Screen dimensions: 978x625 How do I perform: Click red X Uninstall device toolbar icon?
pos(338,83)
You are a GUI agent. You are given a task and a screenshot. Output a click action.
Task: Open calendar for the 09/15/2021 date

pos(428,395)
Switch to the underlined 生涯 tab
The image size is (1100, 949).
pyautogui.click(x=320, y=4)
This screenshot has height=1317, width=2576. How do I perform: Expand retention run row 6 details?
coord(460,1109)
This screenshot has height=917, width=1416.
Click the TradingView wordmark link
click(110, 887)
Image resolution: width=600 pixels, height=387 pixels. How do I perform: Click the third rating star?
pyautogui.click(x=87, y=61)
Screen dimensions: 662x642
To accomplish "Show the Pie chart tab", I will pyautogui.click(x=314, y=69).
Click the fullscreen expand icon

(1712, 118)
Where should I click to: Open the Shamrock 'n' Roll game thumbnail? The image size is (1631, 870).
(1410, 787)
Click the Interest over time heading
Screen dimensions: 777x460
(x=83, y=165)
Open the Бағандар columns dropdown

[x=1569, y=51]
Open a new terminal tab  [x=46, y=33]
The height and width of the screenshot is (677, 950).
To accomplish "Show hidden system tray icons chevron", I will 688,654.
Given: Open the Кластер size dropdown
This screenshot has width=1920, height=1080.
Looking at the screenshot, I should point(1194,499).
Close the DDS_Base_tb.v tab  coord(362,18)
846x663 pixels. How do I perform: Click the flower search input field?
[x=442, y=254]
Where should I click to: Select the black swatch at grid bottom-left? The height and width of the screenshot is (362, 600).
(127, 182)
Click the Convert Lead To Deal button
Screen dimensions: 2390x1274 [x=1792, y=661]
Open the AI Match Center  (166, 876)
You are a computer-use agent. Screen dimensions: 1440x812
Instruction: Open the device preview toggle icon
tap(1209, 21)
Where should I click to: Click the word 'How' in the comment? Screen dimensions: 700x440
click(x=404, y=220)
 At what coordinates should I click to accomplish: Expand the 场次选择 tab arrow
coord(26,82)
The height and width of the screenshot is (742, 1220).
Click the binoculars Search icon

_TASK BRIEF_
Copy out every one of the entries above line for line, with no changes.

_TASK SOLUTION_
Screen dimensions: 978x625 How do I perform: Click red X Uninstall device toolbar icon?
pos(338,83)
You are a GUI agent. You are given a task and a screenshot. Output a click action.
Task: Open calendar for the 09/15/2021 date

pos(428,395)
Switch to the underlined 生涯 tab
The image size is (1100, 949).
pyautogui.click(x=320, y=4)
This screenshot has height=1317, width=2576. How do I perform: Expand retention run row 6 details?
coord(460,1109)
This screenshot has height=917, width=1416.
Click the TradingView wordmark link
click(110, 887)
Image resolution: width=600 pixels, height=387 pixels. How do I perform: Click the third rating star?
pyautogui.click(x=87, y=61)
Screen dimensions: 662x642
To accomplish "Show the Pie chart tab", I will pyautogui.click(x=314, y=69).
Click the fullscreen expand icon

(1712, 118)
Where should I click to: Open the Shamrock 'n' Roll game thumbnail? The image size is (1631, 870).
(1410, 787)
Click the Interest over time heading
Screen dimensions: 777x460
(x=83, y=165)
Open the Бағандар columns dropdown

[x=1569, y=51]
Open a new terminal tab  [x=46, y=33]
The height and width of the screenshot is (677, 950).
To accomplish "Show hidden system tray icons chevron", I will 688,654.
Given: Open the Кластер size dropdown
This screenshot has width=1920, height=1080.
Looking at the screenshot, I should point(1194,499).
Close the DDS_Base_tb.v tab  coord(362,18)
846x663 pixels. How do I perform: Click the flower search input field?
[x=442, y=254]
Where should I click to: Select the black swatch at grid bottom-left? The height and width of the screenshot is (362, 600).
(127, 182)
Click the Convert Lead To Deal button
Screen dimensions: 2390x1274 [x=1792, y=661]
Open the AI Match Center  (166, 876)
You are a computer-use agent. Screen dimensions: 1440x812
Instruction: Open the device preview toggle icon
tap(1209, 21)
Where should I click to: Click the word 'How' in the comment? Screen dimensions: 700x440
click(x=404, y=220)
 At what coordinates should I click to accomplish: Expand the 场次选择 tab arrow
coord(26,82)
The height and width of the screenshot is (742, 1220).
Click the binoculars Search icon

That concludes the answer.